- Selected text -
- Opening Delimiter -

Darvish has stayed faithful to the rehab program, Daniels said.
“His work ethic is unbelievable but he understands he doesn’t want to go through this again so he doesn’t want to take any chances. He’s following the rehab protocol to a T,” he said. “He takes it very seriously. And he’s smart so he asks questions about the thought processes behind it.”
The Rangers are looking to add one starting pitcher this off-season and hope to find a fifth rotation member during a spring training competition among a slew of candidates, including Chi Chi Gonzalez, Nick Martinez, Nick Tepesch, Anthony Ranaudo, and Phil Klein.
Until you’ve made a move, until you’ve done something, this time of year you’re open to a lot of things.
Rangers GM Jon Daniels on the pitching situation
The rotation currently consists of left-handers Cole Hamels, Derek Holland and Martin Perez. Right-hander Yovani Gallardo has until Friday to accept or decline the club’s qualifying offer. If he declines, the Rangers’ desire to engage with free agent Colby Lewis is likely to intensify.
“We’re open to listen on anything. I’m sure 29 other clubs will tell you the same thing,” Daniels said. “We’re still pretty flexible at this point. Until you’ve made a move, until you’ve done something, this time of year you’re open to a lot of things.”
Infielder Jurickson Profar is feeling good at the plate in the Arizona Fall League. He has 10 hits (with four doubles, a triple and homer) in 11 games as a designated hitter while he returns from shoulder surgery last spring. Profar wanted to play winter ball but the Rangers don’t want to push his return after he missed most of the past two seasons because of shoulder injuries.

- Closing Delimiter -

- Required action 1 -
Reproduce the passage from the article on the Texas Rangers' pitching plans, from "The Rangers are" to "and Phil Klein.".
- Required action 2 -
Write the next few sentences of the article on the Texas Rangers' pitching plans, picking up after its final line.

- Study material -
- Opening Delimiter -

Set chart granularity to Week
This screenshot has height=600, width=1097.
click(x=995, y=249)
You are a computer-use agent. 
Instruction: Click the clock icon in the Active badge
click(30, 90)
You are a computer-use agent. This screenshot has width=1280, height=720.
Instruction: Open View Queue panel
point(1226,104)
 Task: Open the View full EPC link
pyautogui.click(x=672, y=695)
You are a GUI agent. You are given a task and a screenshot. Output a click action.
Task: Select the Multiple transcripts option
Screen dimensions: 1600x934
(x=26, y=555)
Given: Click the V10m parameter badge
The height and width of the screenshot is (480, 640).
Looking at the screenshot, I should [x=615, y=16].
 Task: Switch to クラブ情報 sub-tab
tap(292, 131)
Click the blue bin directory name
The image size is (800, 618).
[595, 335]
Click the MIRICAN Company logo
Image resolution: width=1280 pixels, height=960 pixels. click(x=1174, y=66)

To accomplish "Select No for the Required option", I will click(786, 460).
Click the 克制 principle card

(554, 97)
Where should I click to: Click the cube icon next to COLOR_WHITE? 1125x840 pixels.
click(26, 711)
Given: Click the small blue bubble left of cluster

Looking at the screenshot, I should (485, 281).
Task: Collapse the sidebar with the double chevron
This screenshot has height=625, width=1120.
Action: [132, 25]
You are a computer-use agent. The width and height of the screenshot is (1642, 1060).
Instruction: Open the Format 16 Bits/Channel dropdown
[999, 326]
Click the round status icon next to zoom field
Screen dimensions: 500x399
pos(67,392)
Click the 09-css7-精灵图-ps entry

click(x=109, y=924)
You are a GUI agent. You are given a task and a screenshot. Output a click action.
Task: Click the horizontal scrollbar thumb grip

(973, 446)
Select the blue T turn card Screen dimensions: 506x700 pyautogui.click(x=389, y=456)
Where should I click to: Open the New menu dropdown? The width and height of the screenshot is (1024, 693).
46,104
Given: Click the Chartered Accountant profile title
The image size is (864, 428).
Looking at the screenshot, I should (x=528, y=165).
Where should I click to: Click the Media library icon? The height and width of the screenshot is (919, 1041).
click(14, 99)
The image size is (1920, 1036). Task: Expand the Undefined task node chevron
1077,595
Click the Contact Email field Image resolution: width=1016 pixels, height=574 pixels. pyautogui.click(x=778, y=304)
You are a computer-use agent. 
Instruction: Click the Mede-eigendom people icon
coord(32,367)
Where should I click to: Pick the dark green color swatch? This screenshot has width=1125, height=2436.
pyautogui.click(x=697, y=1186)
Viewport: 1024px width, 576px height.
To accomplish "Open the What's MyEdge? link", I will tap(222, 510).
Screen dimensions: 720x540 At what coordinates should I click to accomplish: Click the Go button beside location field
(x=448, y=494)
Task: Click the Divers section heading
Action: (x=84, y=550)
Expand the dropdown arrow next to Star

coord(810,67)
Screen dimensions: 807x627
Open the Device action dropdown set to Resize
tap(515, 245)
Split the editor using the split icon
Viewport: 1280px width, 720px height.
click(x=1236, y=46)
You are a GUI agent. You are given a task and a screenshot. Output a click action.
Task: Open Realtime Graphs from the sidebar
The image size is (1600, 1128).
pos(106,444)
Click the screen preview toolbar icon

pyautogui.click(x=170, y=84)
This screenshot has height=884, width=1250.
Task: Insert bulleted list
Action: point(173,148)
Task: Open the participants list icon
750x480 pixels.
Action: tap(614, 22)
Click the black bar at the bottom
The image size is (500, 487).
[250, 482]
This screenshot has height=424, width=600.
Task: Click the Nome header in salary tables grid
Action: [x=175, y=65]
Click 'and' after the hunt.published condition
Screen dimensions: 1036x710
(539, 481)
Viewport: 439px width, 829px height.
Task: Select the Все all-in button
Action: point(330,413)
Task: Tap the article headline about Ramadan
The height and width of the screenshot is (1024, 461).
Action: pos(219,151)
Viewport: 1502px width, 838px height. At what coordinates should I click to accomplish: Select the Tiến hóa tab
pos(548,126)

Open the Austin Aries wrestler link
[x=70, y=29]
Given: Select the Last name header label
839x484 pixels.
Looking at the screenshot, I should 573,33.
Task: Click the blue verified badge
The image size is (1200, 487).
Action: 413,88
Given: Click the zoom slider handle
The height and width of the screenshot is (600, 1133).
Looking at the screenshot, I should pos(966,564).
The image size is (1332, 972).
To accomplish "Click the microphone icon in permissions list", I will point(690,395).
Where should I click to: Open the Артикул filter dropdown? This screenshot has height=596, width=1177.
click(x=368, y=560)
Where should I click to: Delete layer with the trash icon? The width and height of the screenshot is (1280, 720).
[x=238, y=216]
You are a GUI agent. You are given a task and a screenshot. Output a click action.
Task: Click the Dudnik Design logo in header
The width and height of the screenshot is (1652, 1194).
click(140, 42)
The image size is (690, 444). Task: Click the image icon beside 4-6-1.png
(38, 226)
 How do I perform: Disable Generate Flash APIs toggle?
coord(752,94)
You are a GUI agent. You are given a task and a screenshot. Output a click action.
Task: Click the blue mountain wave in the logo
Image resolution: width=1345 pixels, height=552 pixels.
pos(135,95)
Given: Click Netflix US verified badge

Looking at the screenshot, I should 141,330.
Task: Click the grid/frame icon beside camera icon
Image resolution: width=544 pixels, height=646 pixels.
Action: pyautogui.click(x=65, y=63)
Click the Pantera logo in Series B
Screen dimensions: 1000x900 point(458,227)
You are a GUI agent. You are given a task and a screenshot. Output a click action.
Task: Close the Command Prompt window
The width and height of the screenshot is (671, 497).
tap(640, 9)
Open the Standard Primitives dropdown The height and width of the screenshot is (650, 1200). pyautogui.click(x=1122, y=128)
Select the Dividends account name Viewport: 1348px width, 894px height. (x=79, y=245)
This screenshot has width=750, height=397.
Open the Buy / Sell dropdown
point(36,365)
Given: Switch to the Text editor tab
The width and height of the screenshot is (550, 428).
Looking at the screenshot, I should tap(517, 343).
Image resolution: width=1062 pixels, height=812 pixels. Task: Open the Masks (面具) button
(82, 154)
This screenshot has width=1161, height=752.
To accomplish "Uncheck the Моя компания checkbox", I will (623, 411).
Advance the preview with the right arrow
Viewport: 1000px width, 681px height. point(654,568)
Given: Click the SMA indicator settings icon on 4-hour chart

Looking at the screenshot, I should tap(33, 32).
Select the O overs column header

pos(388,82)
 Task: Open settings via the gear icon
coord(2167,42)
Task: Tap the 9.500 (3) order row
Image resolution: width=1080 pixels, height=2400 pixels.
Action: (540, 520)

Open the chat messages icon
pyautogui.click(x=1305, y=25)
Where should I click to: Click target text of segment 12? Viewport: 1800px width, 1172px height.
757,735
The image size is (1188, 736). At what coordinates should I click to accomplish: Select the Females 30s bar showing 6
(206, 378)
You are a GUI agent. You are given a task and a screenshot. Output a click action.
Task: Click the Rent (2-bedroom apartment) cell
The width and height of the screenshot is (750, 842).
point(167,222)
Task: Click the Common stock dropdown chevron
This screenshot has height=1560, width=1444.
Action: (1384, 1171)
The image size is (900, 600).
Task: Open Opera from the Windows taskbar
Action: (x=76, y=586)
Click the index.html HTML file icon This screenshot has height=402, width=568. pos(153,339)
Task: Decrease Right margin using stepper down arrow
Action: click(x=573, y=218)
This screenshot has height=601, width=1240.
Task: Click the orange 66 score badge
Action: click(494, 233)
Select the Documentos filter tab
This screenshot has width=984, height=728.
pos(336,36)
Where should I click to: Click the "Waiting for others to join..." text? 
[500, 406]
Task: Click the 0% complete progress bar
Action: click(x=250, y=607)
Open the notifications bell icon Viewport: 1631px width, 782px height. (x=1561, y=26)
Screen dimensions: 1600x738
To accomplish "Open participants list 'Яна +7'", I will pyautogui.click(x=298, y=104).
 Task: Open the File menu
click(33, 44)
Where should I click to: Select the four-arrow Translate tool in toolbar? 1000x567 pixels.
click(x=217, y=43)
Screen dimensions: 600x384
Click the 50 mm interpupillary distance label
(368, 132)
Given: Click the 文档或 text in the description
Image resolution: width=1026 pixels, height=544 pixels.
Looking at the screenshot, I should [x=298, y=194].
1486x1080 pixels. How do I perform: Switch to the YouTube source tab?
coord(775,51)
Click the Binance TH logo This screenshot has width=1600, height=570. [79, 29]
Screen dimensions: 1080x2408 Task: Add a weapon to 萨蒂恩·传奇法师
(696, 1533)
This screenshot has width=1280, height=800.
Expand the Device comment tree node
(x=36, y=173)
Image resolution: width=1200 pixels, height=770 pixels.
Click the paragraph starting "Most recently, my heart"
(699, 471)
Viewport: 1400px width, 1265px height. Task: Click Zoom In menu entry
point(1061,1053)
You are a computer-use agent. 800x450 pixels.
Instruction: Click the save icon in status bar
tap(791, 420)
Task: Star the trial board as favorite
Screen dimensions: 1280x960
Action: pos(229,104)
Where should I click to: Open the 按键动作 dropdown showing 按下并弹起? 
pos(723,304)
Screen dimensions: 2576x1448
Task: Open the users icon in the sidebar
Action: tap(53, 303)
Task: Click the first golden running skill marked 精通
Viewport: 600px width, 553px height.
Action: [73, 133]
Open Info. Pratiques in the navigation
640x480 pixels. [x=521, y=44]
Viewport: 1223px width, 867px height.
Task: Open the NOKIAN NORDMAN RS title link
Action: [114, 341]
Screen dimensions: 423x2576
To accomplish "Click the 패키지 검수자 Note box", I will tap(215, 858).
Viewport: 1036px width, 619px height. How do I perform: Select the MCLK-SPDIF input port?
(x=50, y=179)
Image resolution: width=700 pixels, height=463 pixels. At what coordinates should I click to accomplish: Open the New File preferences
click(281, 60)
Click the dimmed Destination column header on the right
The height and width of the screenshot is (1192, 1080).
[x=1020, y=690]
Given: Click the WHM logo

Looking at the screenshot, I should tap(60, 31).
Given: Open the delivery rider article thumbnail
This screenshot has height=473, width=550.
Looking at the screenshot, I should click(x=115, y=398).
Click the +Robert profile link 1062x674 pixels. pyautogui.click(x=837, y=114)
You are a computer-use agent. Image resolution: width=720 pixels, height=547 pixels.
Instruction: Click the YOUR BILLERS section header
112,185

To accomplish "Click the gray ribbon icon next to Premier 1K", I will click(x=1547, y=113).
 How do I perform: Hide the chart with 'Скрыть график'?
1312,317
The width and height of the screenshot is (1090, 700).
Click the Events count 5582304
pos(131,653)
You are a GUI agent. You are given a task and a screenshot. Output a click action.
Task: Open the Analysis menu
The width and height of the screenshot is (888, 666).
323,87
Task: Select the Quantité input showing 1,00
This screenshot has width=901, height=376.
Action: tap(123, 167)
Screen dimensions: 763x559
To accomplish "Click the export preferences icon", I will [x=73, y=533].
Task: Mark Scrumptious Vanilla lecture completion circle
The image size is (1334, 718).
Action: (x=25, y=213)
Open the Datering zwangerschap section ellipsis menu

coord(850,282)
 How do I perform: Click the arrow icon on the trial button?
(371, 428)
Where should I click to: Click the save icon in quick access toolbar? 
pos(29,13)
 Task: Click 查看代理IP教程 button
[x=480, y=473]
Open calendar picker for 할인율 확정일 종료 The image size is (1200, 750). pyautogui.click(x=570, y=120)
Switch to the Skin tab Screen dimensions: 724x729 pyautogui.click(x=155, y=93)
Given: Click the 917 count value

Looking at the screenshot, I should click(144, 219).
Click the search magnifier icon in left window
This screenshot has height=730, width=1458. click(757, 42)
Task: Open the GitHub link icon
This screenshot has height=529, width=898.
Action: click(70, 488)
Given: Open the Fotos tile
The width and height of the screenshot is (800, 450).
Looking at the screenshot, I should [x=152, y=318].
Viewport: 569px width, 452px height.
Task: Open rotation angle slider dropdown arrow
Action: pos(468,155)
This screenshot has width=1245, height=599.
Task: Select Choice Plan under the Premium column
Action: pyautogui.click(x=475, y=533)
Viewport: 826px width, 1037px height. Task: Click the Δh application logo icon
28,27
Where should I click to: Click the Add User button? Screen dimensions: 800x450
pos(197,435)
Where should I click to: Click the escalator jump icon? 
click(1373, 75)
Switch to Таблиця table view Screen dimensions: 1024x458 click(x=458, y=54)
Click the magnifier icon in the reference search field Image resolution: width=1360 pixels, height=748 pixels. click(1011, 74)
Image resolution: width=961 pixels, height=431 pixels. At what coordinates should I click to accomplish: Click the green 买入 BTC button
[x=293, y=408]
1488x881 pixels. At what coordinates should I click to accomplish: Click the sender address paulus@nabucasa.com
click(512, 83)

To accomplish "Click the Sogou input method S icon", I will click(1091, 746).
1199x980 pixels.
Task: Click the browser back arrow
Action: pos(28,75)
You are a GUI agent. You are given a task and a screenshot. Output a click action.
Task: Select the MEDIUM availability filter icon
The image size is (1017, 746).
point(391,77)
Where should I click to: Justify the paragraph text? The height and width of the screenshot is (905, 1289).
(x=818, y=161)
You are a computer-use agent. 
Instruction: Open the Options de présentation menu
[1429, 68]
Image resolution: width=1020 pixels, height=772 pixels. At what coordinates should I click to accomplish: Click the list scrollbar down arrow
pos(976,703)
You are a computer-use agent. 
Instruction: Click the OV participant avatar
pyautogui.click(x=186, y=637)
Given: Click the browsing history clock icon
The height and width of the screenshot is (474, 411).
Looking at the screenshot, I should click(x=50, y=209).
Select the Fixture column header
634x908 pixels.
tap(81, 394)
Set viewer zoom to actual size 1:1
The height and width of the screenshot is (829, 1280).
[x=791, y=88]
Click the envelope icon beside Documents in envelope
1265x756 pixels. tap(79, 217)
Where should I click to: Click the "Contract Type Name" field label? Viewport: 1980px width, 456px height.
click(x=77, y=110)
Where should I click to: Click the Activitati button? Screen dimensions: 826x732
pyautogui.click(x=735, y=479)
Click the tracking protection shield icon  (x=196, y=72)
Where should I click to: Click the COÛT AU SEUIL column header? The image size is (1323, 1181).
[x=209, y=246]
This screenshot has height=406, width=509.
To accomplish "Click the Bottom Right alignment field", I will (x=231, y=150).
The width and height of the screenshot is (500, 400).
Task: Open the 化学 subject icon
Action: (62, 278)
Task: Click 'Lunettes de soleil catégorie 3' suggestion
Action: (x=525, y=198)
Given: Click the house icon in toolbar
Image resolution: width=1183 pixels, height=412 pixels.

- Closing Delimiter -

- Expected answer 1 -
The Rangers are looking to add one starting pitcher this off-season and hope to find a fifth rotation member during a spring training competition among a slew of candidates, including Chi Chi Gonzalez, Nick Martinez, Nick Tepesch, Anthony Ranaudo, and Phil Klein.

- Expected answer 2 -
“He’s itching to go,” Daniels said. “I don’t think he’s happy with us that we’re not letting him go. We’re so close to kind of having this thing in the rearview mirror. I don’t see what’s to be gained from pushing it at this point.”
Profar will have a normal off-season and begin spring training “ready to go.”
If he continues to progress and plays well in March, then what? Rougned Odor has a toehold on second base, the last position Profar routinely played. Although it’s four months away, the Rangers plan to have Profar work exclusively at shortstop, at least early in the spring. With veteran Elvis Andrus seemingly entrenched there, Profar is likely start the season at Triple A Round Rock. Other positions for Profar, however, haven’t been ruled out, Daniels said.
“If he’s able to get to that point and it continues to go as well as it has here and he’s back to playing like the guy and the talent he’s always been … the discussion at that point would be what’s best for him, what’s best for us,” he said.
Tate in town
Right-hander Dillon Tate, the Rangers’ 2015 first-round pick (No. 4 overall), is working out at TMI Sports Medicine in Arlington this month.